**Passage given**
Do Neural Transformers Learn Human-Defined Concepts? An Extensive Study in Source Code Processing Domain†

Algorithms 2022, 15(12), 449; https://doi.org/10.3390/a15120449
by Claudio Ferretti * and Martina Saletta *
Reviewer 1:
Reviewer 2: Anonymous
Algorithms 2022, 15(12), 449; https://doi.org/10.3390/a15120449
Submission received: 23 September 2022 / Revised: 15 November 2022 / Accepted: 28 November 2022 / Published: 29 November 2022
(This article belongs to the Special Issue Algorithms for Natural Computing Models)

Round 1

Reviewer 1 Report

The article is devoted to the development and application of artificial intelligence methods. The topic is undoubtedly relevant.

There are a number of questions about your article.

1. You are using linear support vector classifier. What is the basis of the hypothesis of linear separability?

2. If you used kernels in the linear support vector classifier algorithm, which ones? Has the choice of kernel been examined for the result obtained?

3. Increase the size of the figure 5

Author Response

Thank you for your comments and suggestions.

1. You are using linear support vector classifier. What is the basis of the hypothesis of linear separability?

We do not aim at a good classifying performance with SVCs against the layers  we measure. Support vector classifiers are used to check how much they are enough to work downstream from the layers, which take instances and generate activations, to separate instances related or not to a concept.
The approach is inspired by the one taken in literature when comparing activations of DNN to signals from the brain, when stimulated with some sensorial input, as in REF: "Schrimpf, Martin, et al. 'Brain-score: Which artificial neural network for object recognition is most brain-like?.' BioRxiv (2020): 407007", and we added the reference and some text in Section 3.2 to make this explicit.

2. If you used kernels in the linear support vector classifier algorithm, which ones? Has the choice of kernel been examined for the result obtained?

Mostly for the reasons described for the first remark, we built support vector classifiers with just linear kernels.

3. Increase the size of the figure 5

agreed, for readability, we enlarged the text present in the figure.
We did the same also for figure 6.

Reviewer 2 Report

In this work, the authors investigate the challenges arising from explainable artificial intelligence in the context of non-invertible transformations. The work is framed as an experimental investigation, with several open questions spanning different topics (including neural network explainability, cybersecurity, and evaluation design). 

The topic of this paper is relevant, and the manuscript includes experimental results on a source code transformer (cuBERT).

**Parts of the exercise**
**1.** Return the part of the peer review text starting with "Mostly for the" and going on through "for figure 6.", copied word for word.
**2.** Take the peer review text further, picking up right after its final sentence.

**Data block**
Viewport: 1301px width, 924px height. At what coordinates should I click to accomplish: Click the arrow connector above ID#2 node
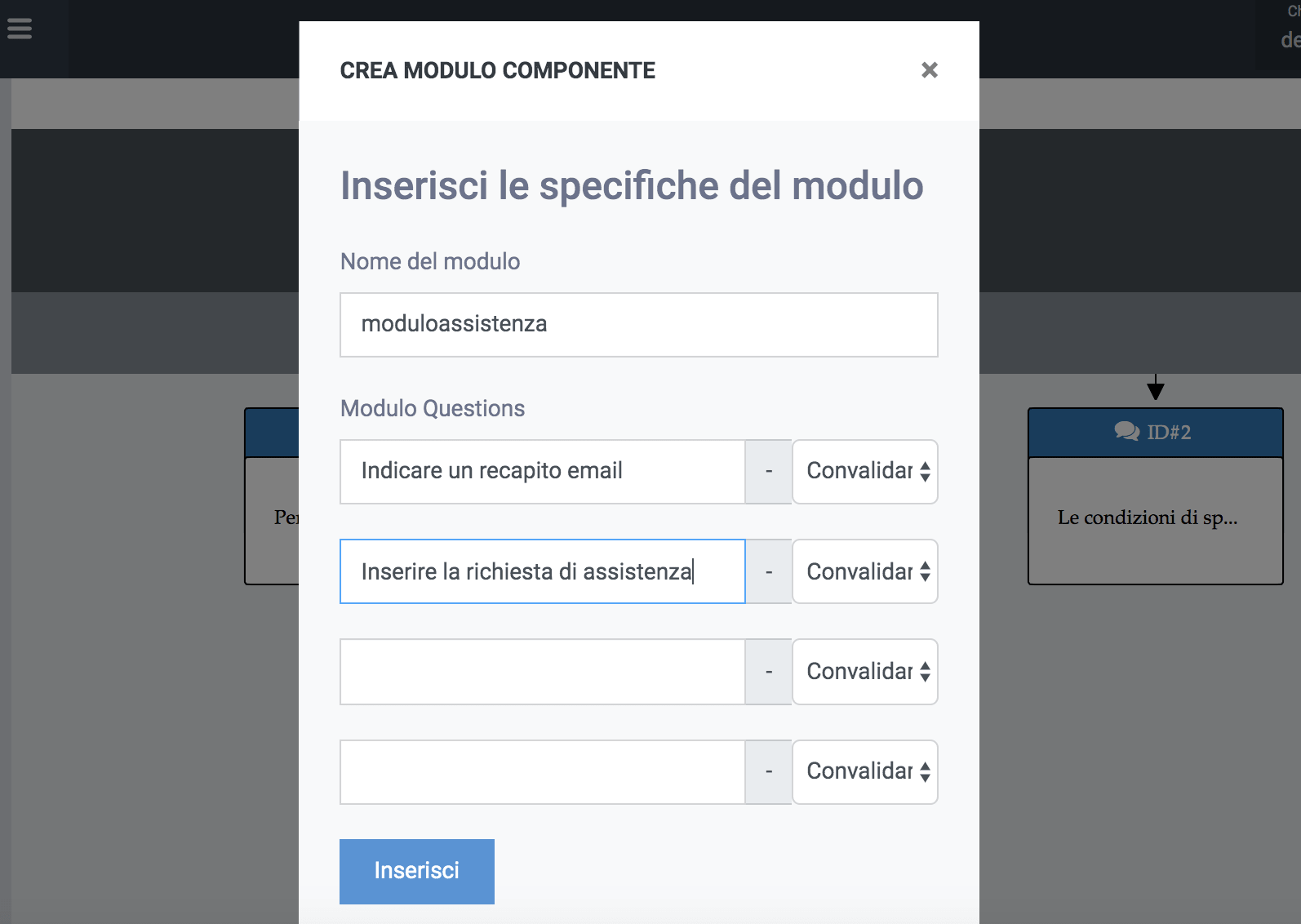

**Results in order**
**1.**
Mostly for the reasons described for the first remark, we built support vector classifiers with just linear kernels.

3. Increase the size of the figure 5

agreed, for readability, we enlarged the text present in the figure.
We did the same also for figure 6.

**2.**
However, I think that there are several major issues in the manuscript in its current form:

- The authors should better clarify the main contribution of this work. The abstract and the introduction (and the title, too) introduce many concepts, but it is not clear what is the main contribution and novelty. I suggest changing the title and abstract, better clarifying the main contribution, and restructuring the rest of the manuscript to emphasize the main story, keeping more exploratory results and discussion in specific sections.

- Similarly, the authors should clarify what are the main results, and distinguish them from discussion/exploration points. I suggest adding a section at the end of the Introduction, clarifying not only the main differences with respect to the conference paper (the authors already did that), but also the global contributions of the manuscript in its current form, clearly distinguishing between methodological improvements (new methods, refined methods),  experimental results, exploration analysis, and discussion points. 

- I suggest reviewing the related work section and expanding the "concept-based explainability" subsection. There are several statements without citations, which do not appear to be motivated. For example, lines 106-108: "but in other fields, where the object to analyse needs a transformation to be used as input for a neural model, it is less effective.". I'm not aware of such limitations for discrete data, and there are many methods tailored to discrete data (sequences, graphs, etc.). 

- The experiments should include more baselines and ablation studies, to identify which parts of the proposed method matter more. Also, as previously mentioned, the authors should better clarify the purpose of these experiments, clearly explaining how each experiment relates to each question in the introduction.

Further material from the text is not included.